Operator size at finite temperature and Planckian bounds on quantum dynamics
Andrew Lucas
TL;DR
The paper addresses the lack of a universal Planckian bound on dissipation and chaos in many-body quantum systems by introducing a finite-temperature notion of operator size and a corresponding growth time $\tau$. It formulates a thermal inner product and a size operator $\mathcal{S}$ to categorize operators as small or large, and conjectures that in $k$-local systems there exists $R$ and $\delta$ such that $\tau$—the time for a small operator to become large—obeys the Planckian bound $\tau \gtrsim \frac{\hbar}{k_{\mathrm{B}}T}$ (i.e., $\tau \gtrsim \beta$ when $\hbar=k_B=1$).
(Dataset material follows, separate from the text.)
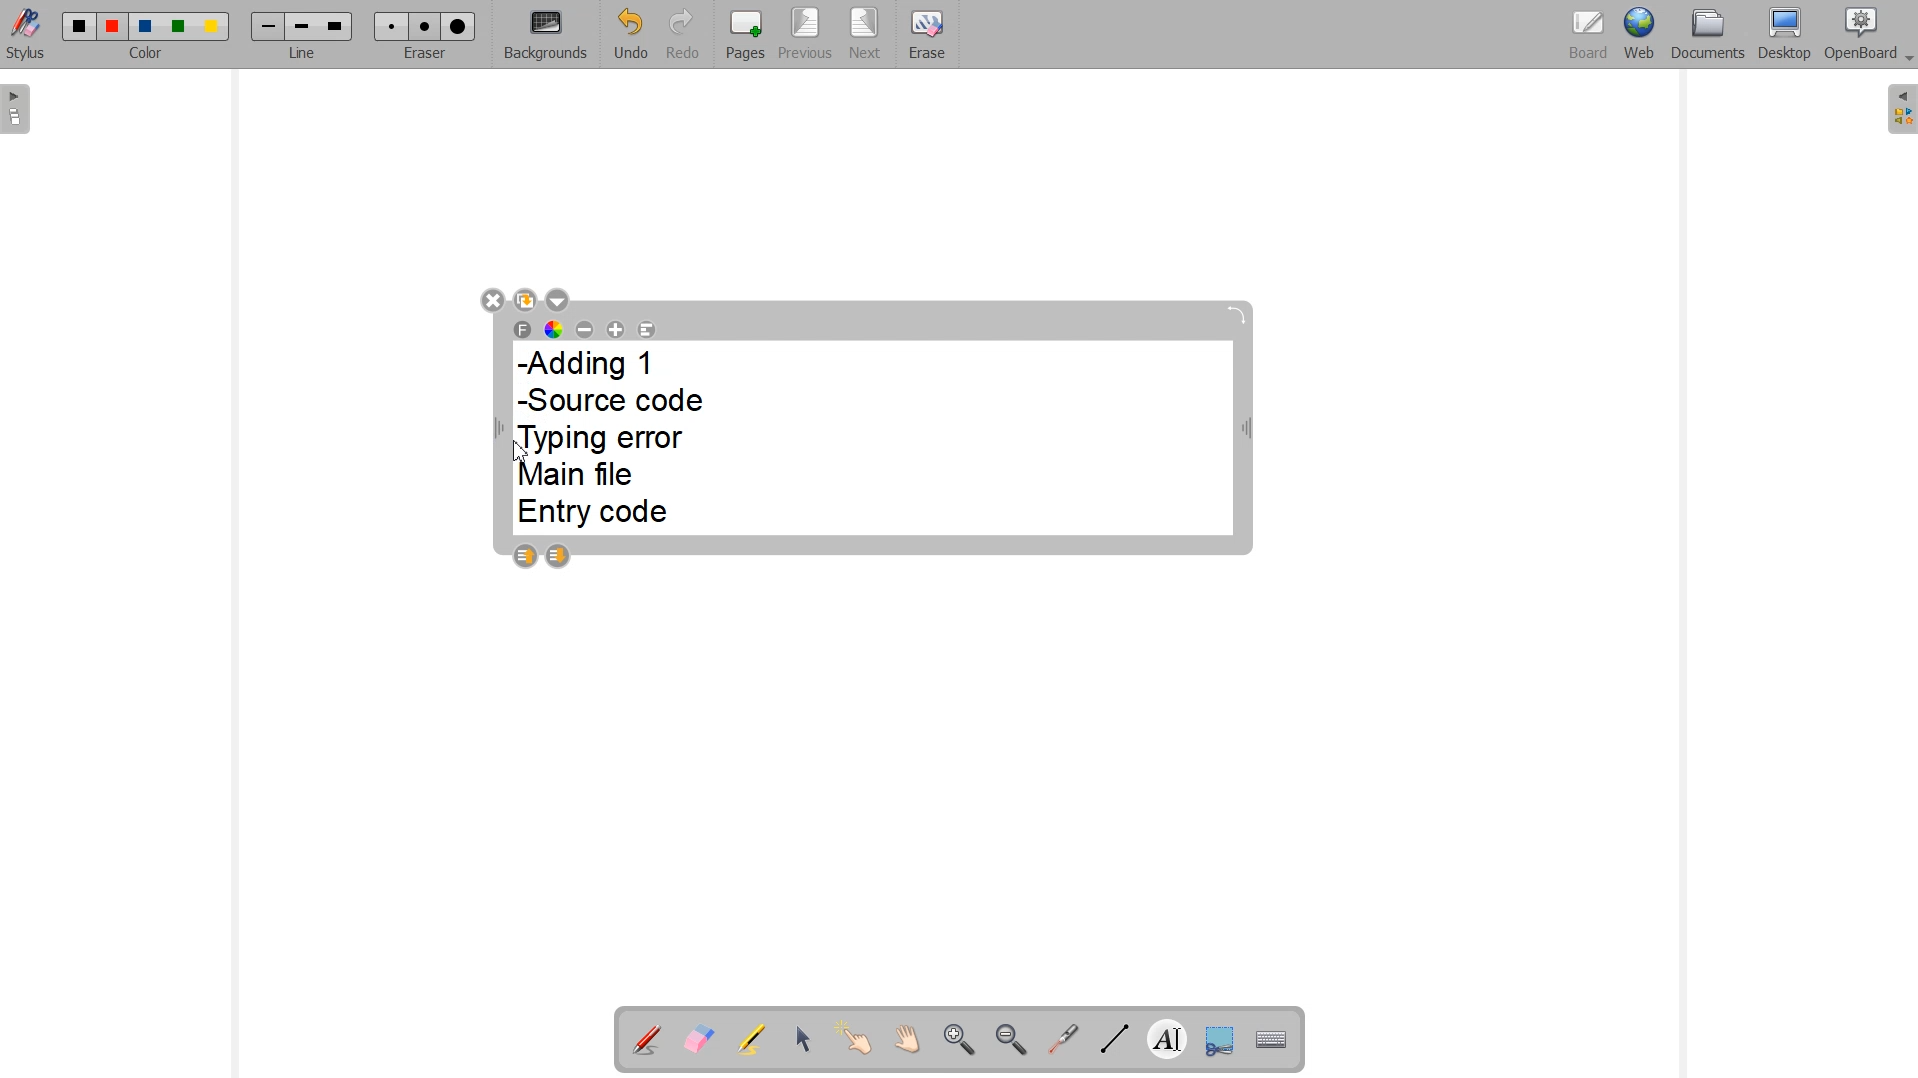  Describe the element at coordinates (699, 1038) in the screenshot. I see `Erase annotation` at that location.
The authors provide multiple lines of evidence: bounds derived from two-point functions and OTOCs, random-operator and region-based estimates, and consistency with known strongly coupled theories and models like the SYK, while showing how integrability and certain transport regimes can evade universal Planckian saturation. They argue that this framework unifies Planckian transport and chaos bounds, clarifying when such bounds apply and why they fail in weakly coupled or localized systems, and offers experimentally testable predictions through thermal correlators and operator dynamics measurements.
Abstract
It has long been believed that dissipative time scales $τ$ obey a "Planckian" bound $τ\gtrsim \frac{\hbar}{k_{\mathrm{B}}T}$ in strongly coupled quantum systems. Despite much circumstantial evidence, however, there is no known $τ$ for which this bound is universal. Here we define operator size at finite temperature, and conjecture such a $τ$: the time scale over which small operators become large. All known many-body theories are consistent with this conjecture. This proposed bound explains why previously conjectured Planckian bounds do not always apply to weakly coupled theories, and how Planckian time scales can be relevant to both transport and chaos.